*** Study material ***

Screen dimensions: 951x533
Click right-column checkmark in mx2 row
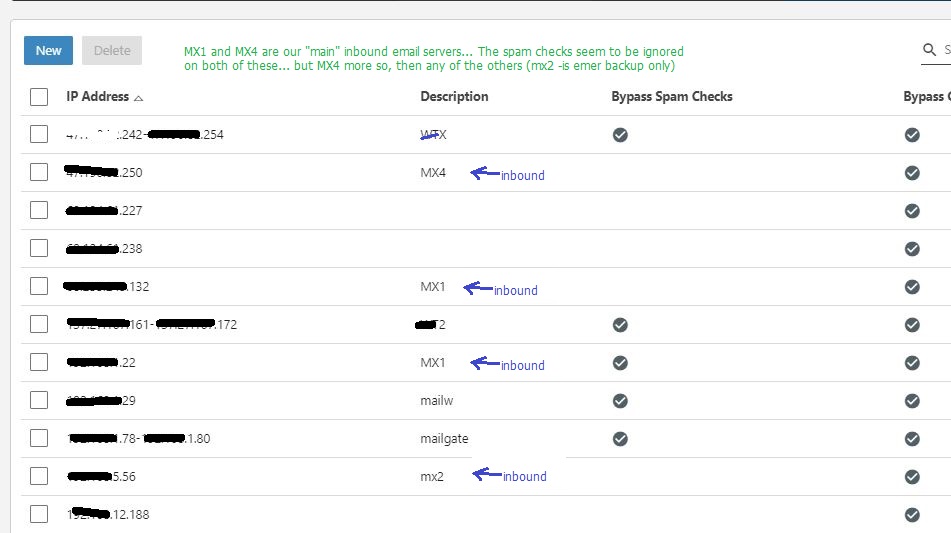pyautogui.click(x=912, y=476)
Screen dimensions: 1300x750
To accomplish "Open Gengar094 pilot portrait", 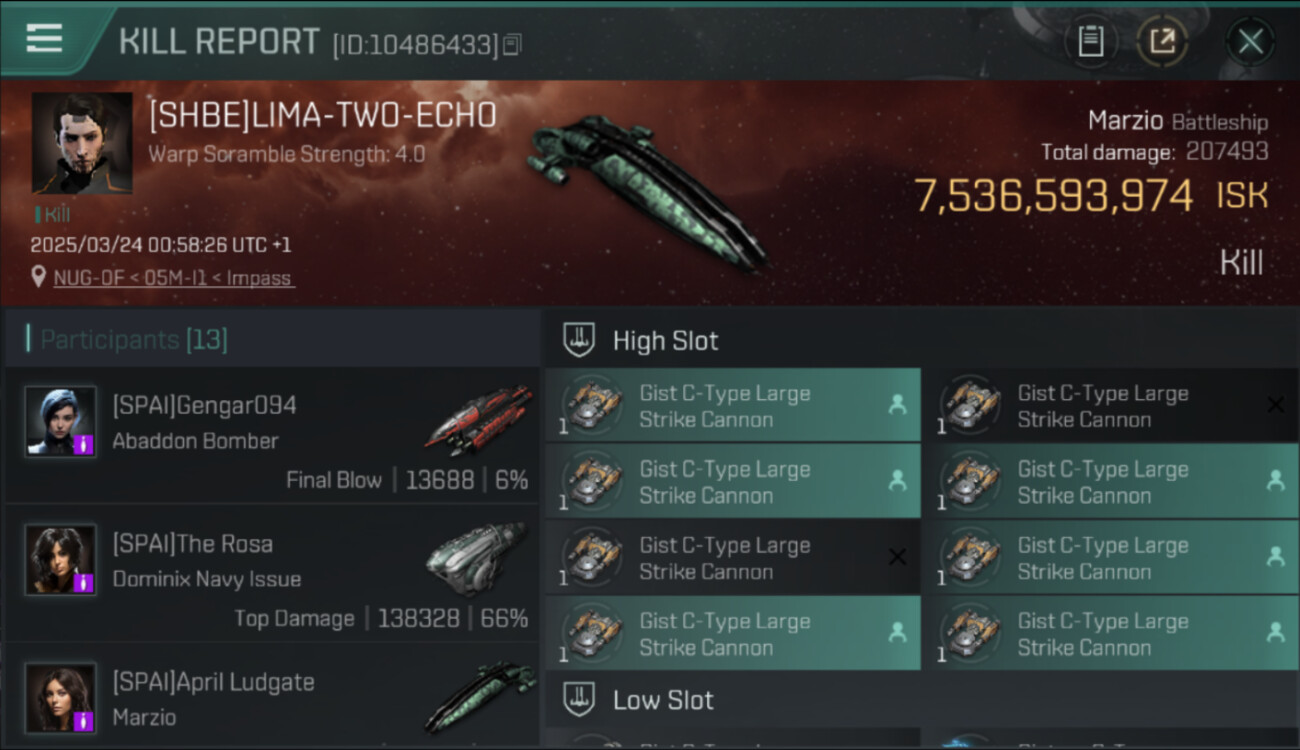I will [60, 421].

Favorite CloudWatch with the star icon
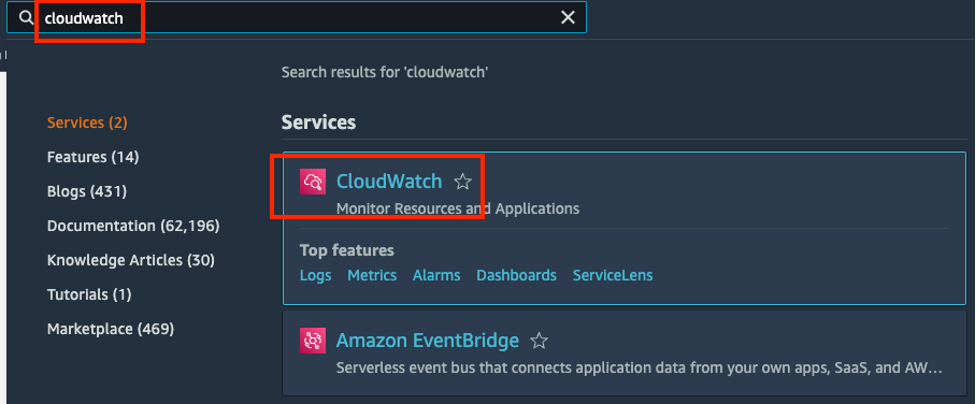(463, 182)
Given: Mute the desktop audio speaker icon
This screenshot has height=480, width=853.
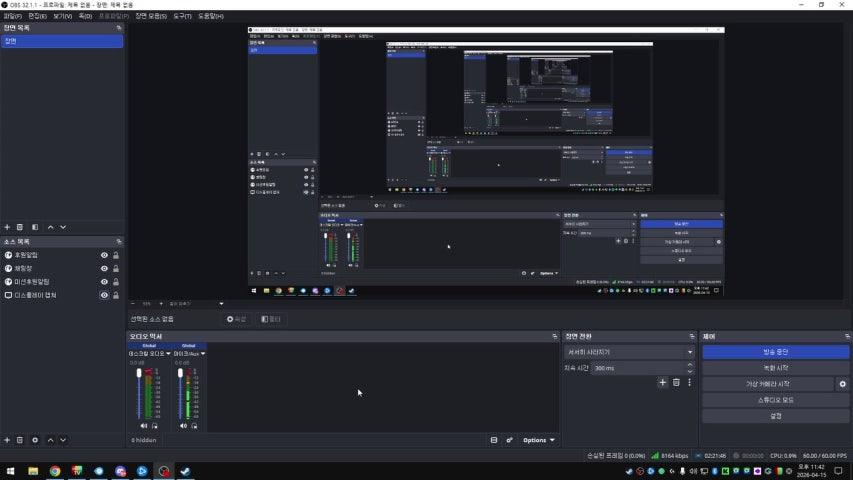Looking at the screenshot, I should point(143,426).
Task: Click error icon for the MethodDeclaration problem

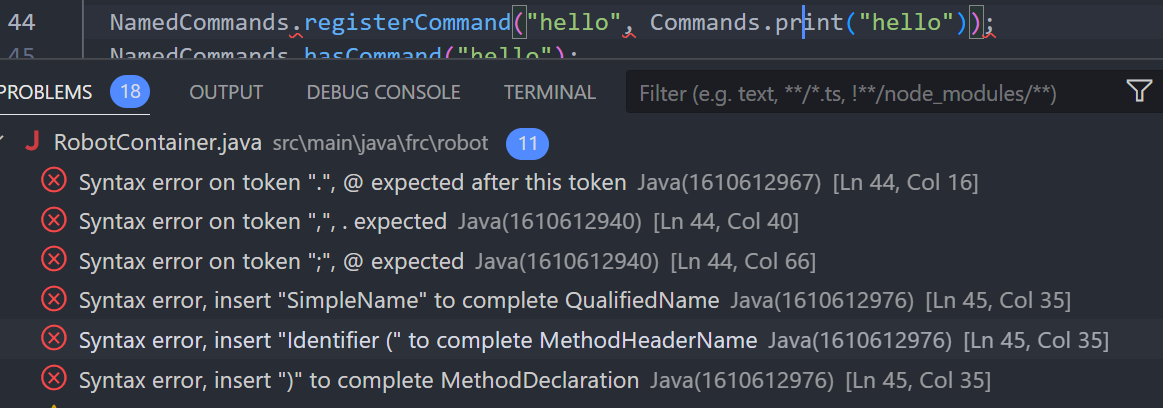Action: click(53, 379)
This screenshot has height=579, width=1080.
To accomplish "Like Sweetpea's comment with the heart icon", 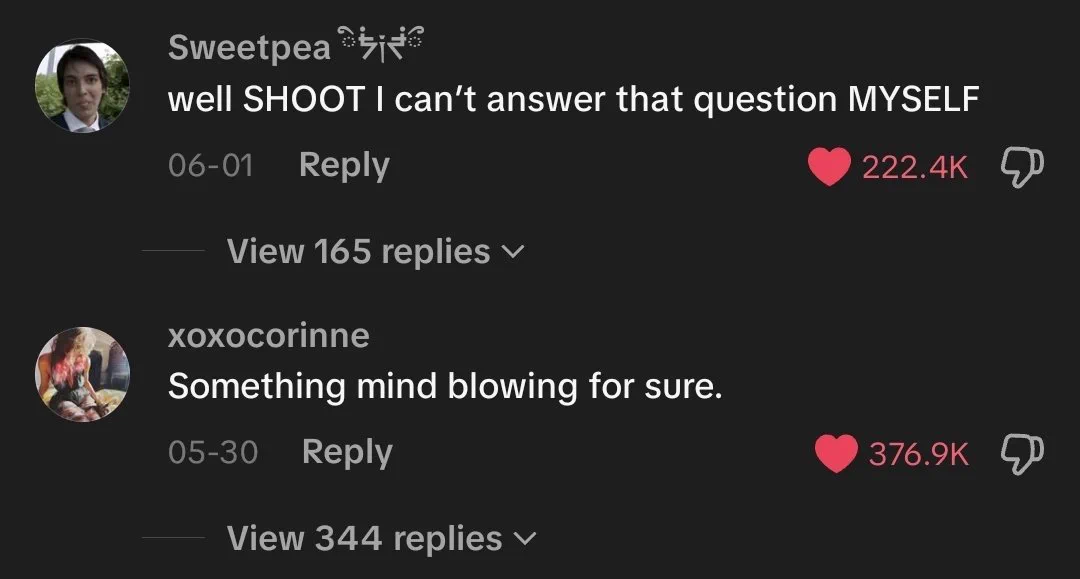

*** End of Study material ***

Instructions for the task |
Among the entries, how many lines contain the word "dimensions"? Give the number alone.

Solved exercise |
2